EXTRACTED TEXT
Although the prompt today is to describe my best friend, my best friend encouraged me to write this story instead, so I will honor his exquisite taste in potential stories and do as he says rather than describe who he is. It all begins with a picture. Well, no, it all begins with a movie, actually. But, no, I guess that’s more how it ends, so let’s just begin at the beginning.
My story begins in 1985 when I went to a coffee house in Santa Monica, CA for a poetry reading. It was an interesting situation–a dual reading between a local poet I’d never heard read before and his ex-girlfriend who also happened to be pregnant with his child. Although they had broken up and she had gone back to her estranged husband, the two of them were reading love poetry they had written to each other!!! Need I mention that it was a packed house? At any rate, if you’ve read my book, you know that it was love at first sight on my part. I not only thought he was gorgeous,but his poetry was smart and funny and real and I felt I knew him from the first time I saw him.
A year and a few months later, we were married and moved to northern California where the living was cheaper and where I intended to get a teaching job to augment his early retirement (from teaching) income so he could finally become the full time artist he’d always wanted to be. Prior to moving northwards and actually prior to our marriage, when I experienced writer’s block, the man whose poetry workshop we both attended had suggested that my problem was that I “knew” too much about writing. (I had been teaching literature and writing for 10 years prior to moving to CA to write myself.) He said the cure would be to try an artistic discipline other than writing that I knew nothing about–in my case, art. But I couldn’t draw or paint, I protested. So, he suggested I go to the dime store and buy a bunch of “stuff” and just play around with collage.
So, this is what I did, assembling a half dozen or so collages out the the most unlikely of materials–rubber mice, cut up thin metal jam and butter lids I’d collected on a European vacation, confetti, paper sculptures I’d cut out of pages of old poems. I know. Weird. I remember one of the titles was, “Party mouse wants to come out to play, but can’t.”
Jack, our writing guru, had said to bring my results to show him at the next workshop, but I was embarrassed and so left my collages in the car when I came up to class. When it was my turn to present, he asked if I’d done as he instructed and I admitted I’d left them into the car. “Go and get them,” he directed and because he was our God and because no one ever didn’t mind Jack, I went to get them. They were well-received, to my great surprise, and one woman who worked in a downtown L.A. gallery even offered to exhibit them. No, way, I protested, but I have continued to do art of one sort or another ever since.

WHAT IS ASKED
1: In the story, what year did the writer go to the poetry reading at the coffee house in Santa Monica?
2: Rewrite the paragraph of the story that begins "So, this is what I did" in two shorter sentences, keeping its main facts.
3: Give the part of the story that opens with the words "A year and a" and closes with "around with collage." again, changing "dime store" to "hardware store".

LISTED RECORDS

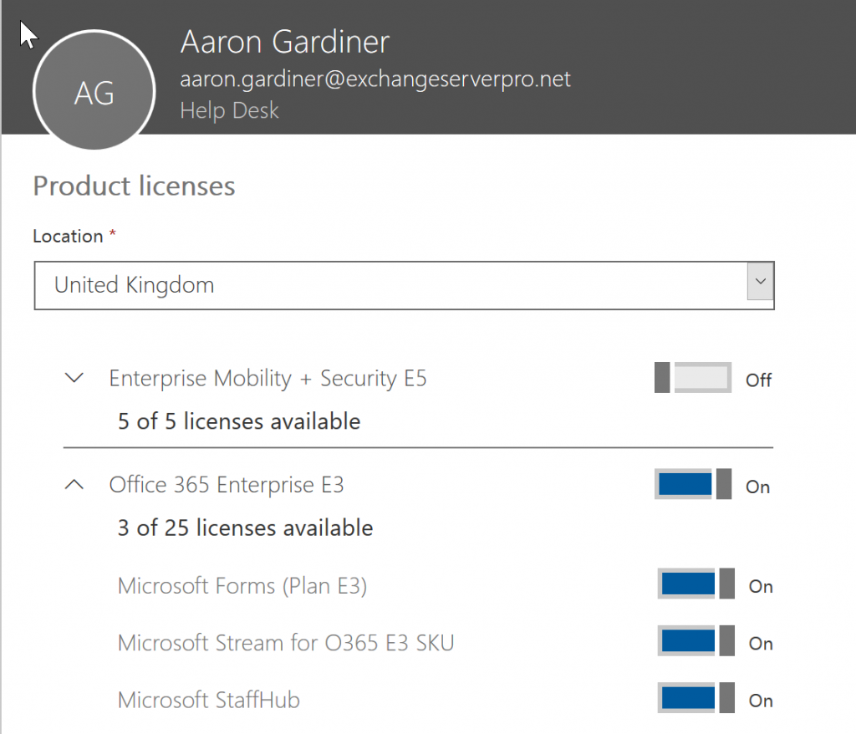Click the Product licenses heading

(134, 186)
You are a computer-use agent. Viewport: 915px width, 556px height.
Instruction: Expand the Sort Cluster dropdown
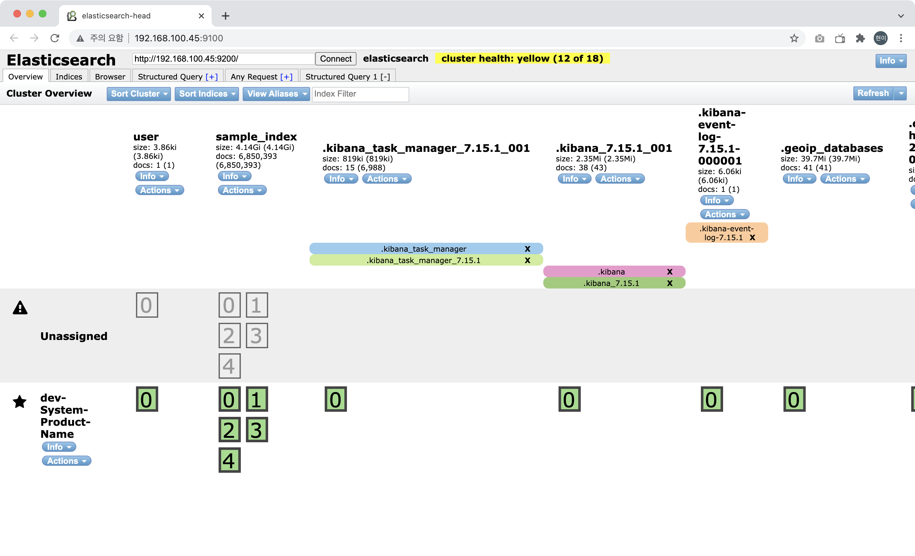pyautogui.click(x=139, y=94)
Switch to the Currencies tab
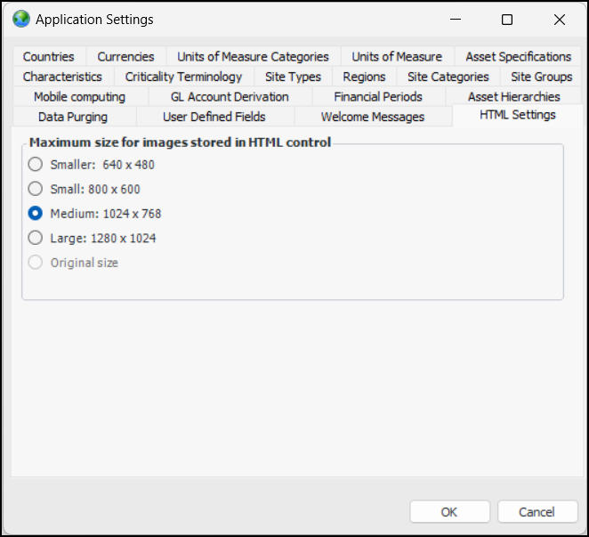The image size is (589, 537). 125,56
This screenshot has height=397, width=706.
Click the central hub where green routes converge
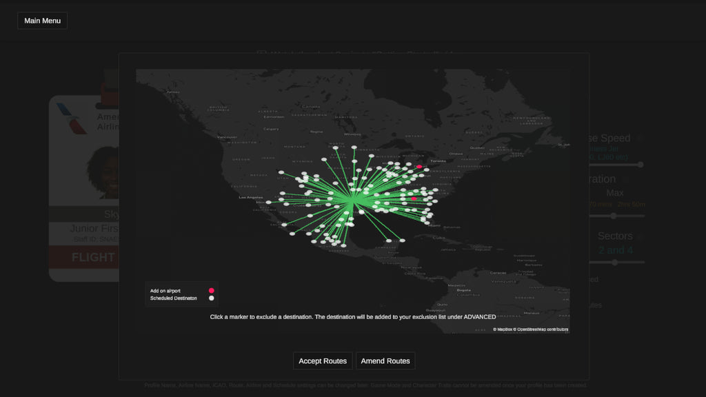[353, 201]
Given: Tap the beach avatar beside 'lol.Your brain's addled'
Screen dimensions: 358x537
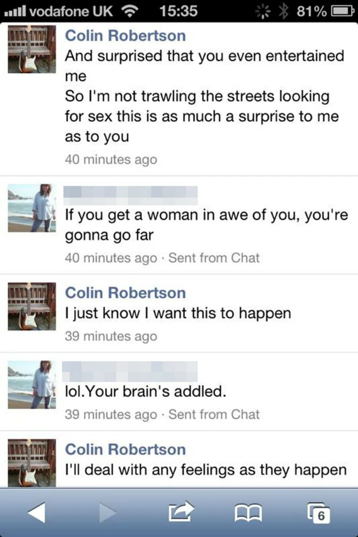Looking at the screenshot, I should 32,384.
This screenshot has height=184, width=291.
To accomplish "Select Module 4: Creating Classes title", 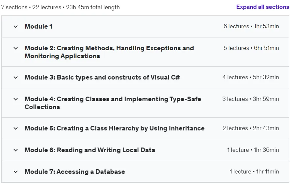I will (x=113, y=103).
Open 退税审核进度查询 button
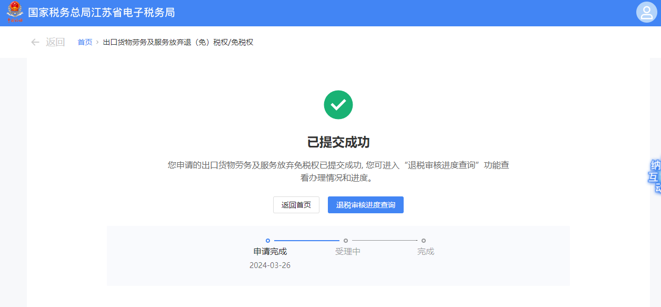661x307 pixels. point(365,205)
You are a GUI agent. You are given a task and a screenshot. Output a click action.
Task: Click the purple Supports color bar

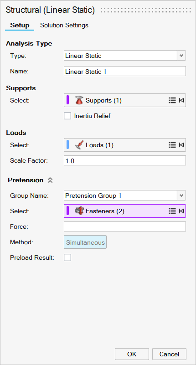coord(68,100)
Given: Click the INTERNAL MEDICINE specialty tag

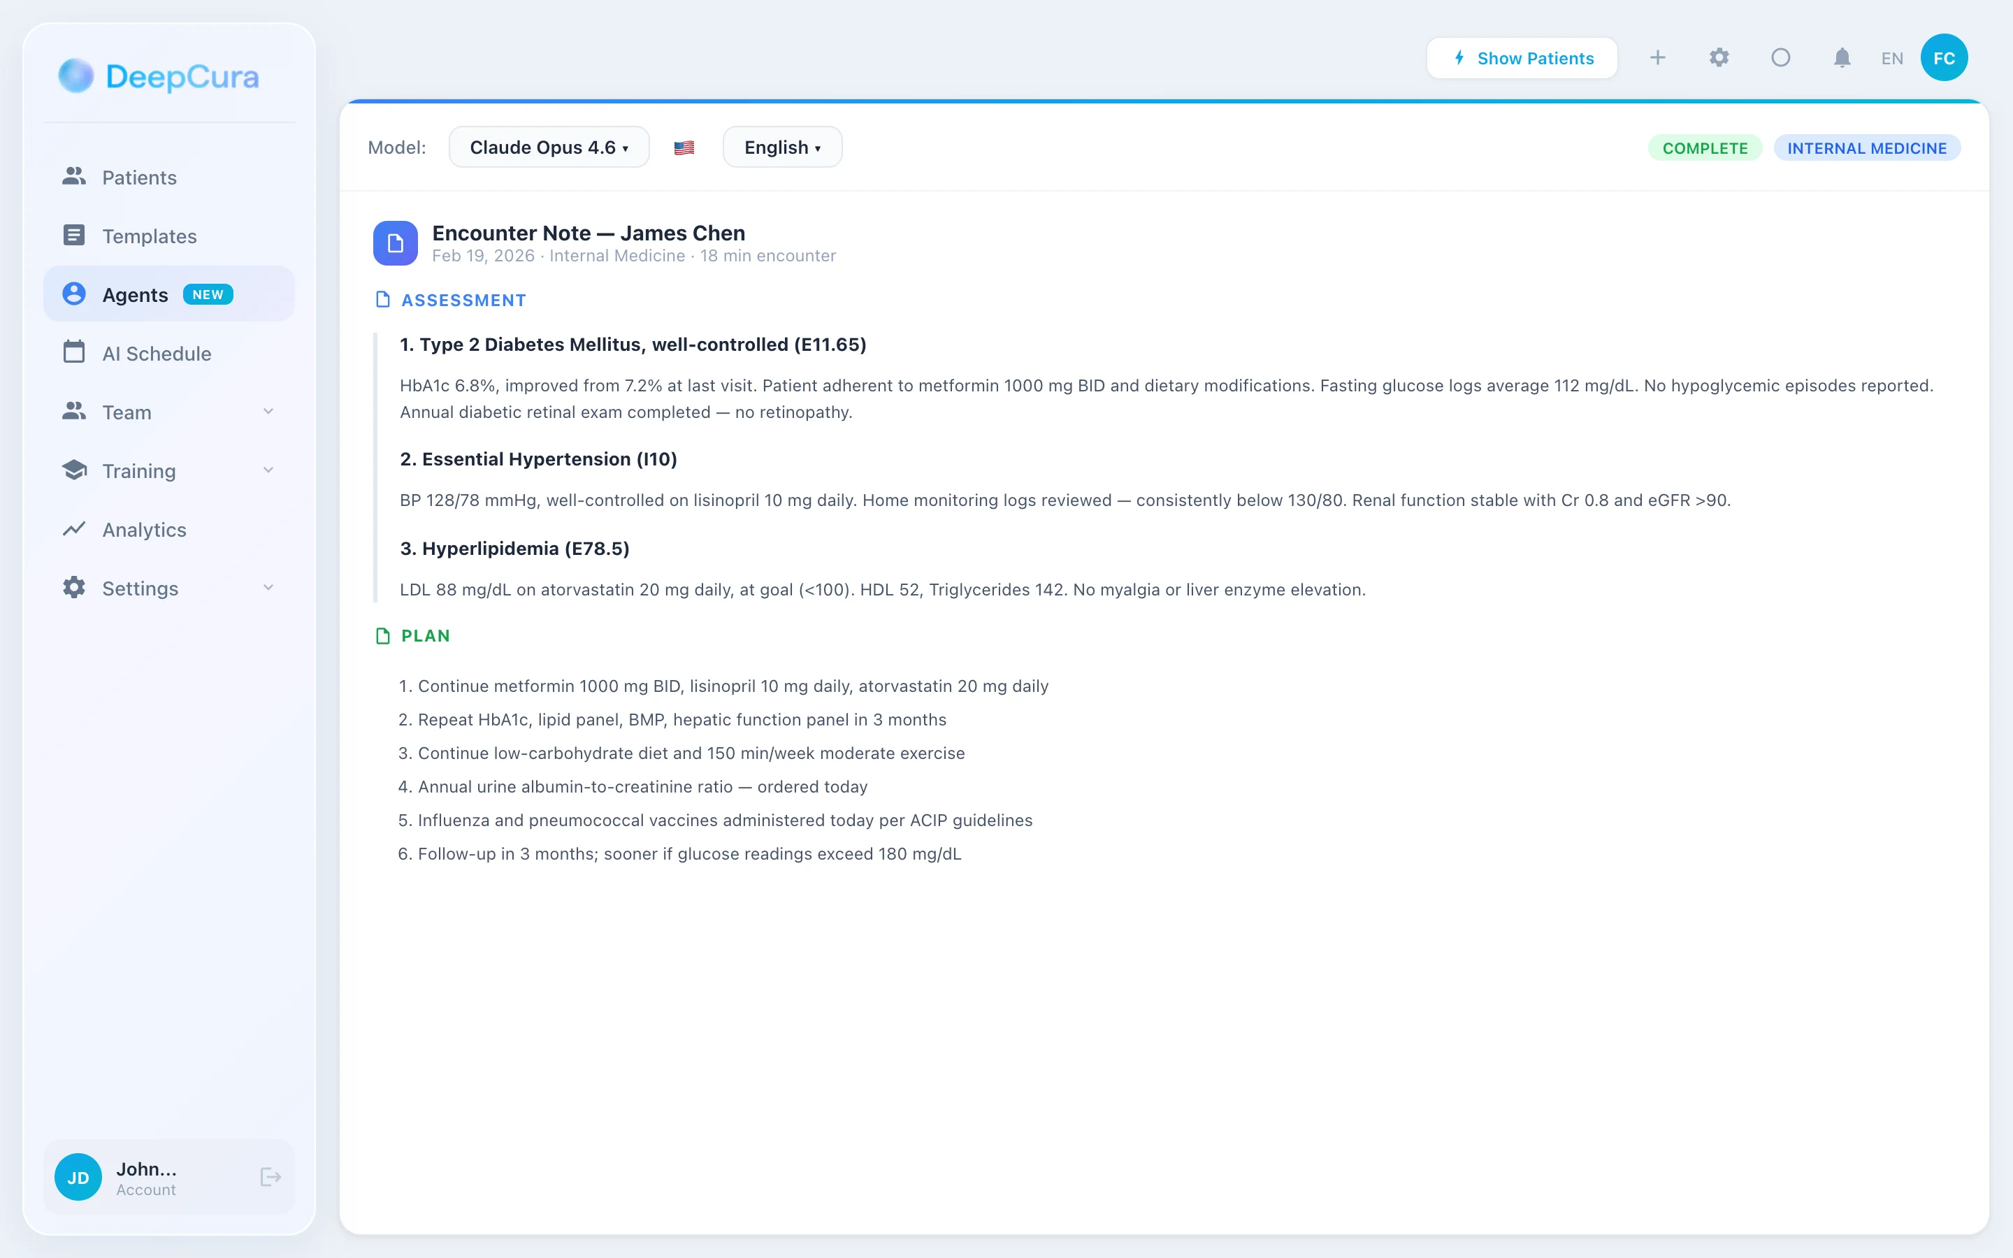Looking at the screenshot, I should [x=1867, y=147].
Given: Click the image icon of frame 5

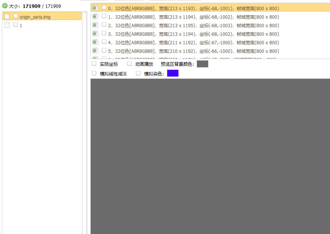Looking at the screenshot, I should (95, 51).
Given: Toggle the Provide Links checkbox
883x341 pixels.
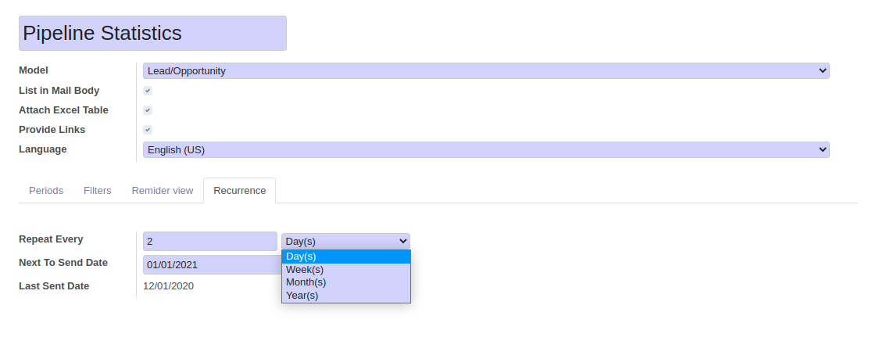Looking at the screenshot, I should tap(148, 130).
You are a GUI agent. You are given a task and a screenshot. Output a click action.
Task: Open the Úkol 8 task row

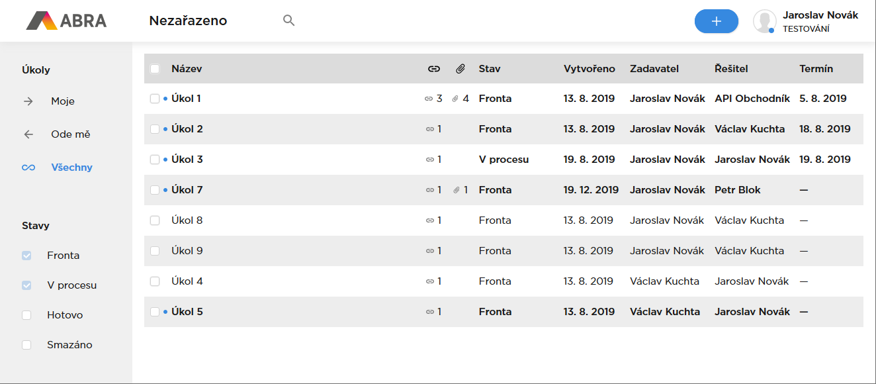coord(187,220)
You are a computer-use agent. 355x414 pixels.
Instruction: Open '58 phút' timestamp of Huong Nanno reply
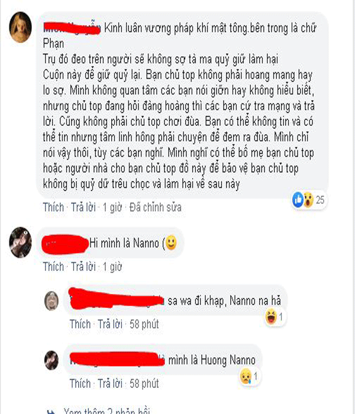pyautogui.click(x=144, y=383)
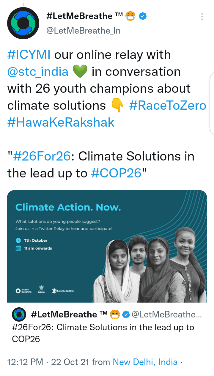Open the #HawaKeRakshak hashtag
The width and height of the screenshot is (214, 376).
pyautogui.click(x=61, y=122)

ANSWERS
1: 1985

2: The writer made about half a dozen collages from unlikely materials: rubber mice, cut-up thin metal jam and butter lids collected on a European vacation, confetti, and paper sculptures cut from pages of old poems. One was titled "Party mouse wants to come out to play, but can't."

3:
A year and a few months later, we were married and moved to northern California where the living was cheaper and where I intended to get a teaching job to augment his early retirement (from teaching) income so he could finally become the full time artist he’d always wanted to be. Prior to moving northwards and actually prior to our marriage, when I experienced writer’s block, the man whose poetry workshop we both attended had suggested that my problem was that I “knew” too much about writing. (I had been teaching literature and writing for 10 years prior to moving to CA to write myself.) He said the cure would be to try an artistic discipline other than writing that I knew nothing about–in my case, art. But I couldn’t draw or paint, I protested. So, he suggested I go to the hardware store and buy a bunch of “stuff” and just play around with collage.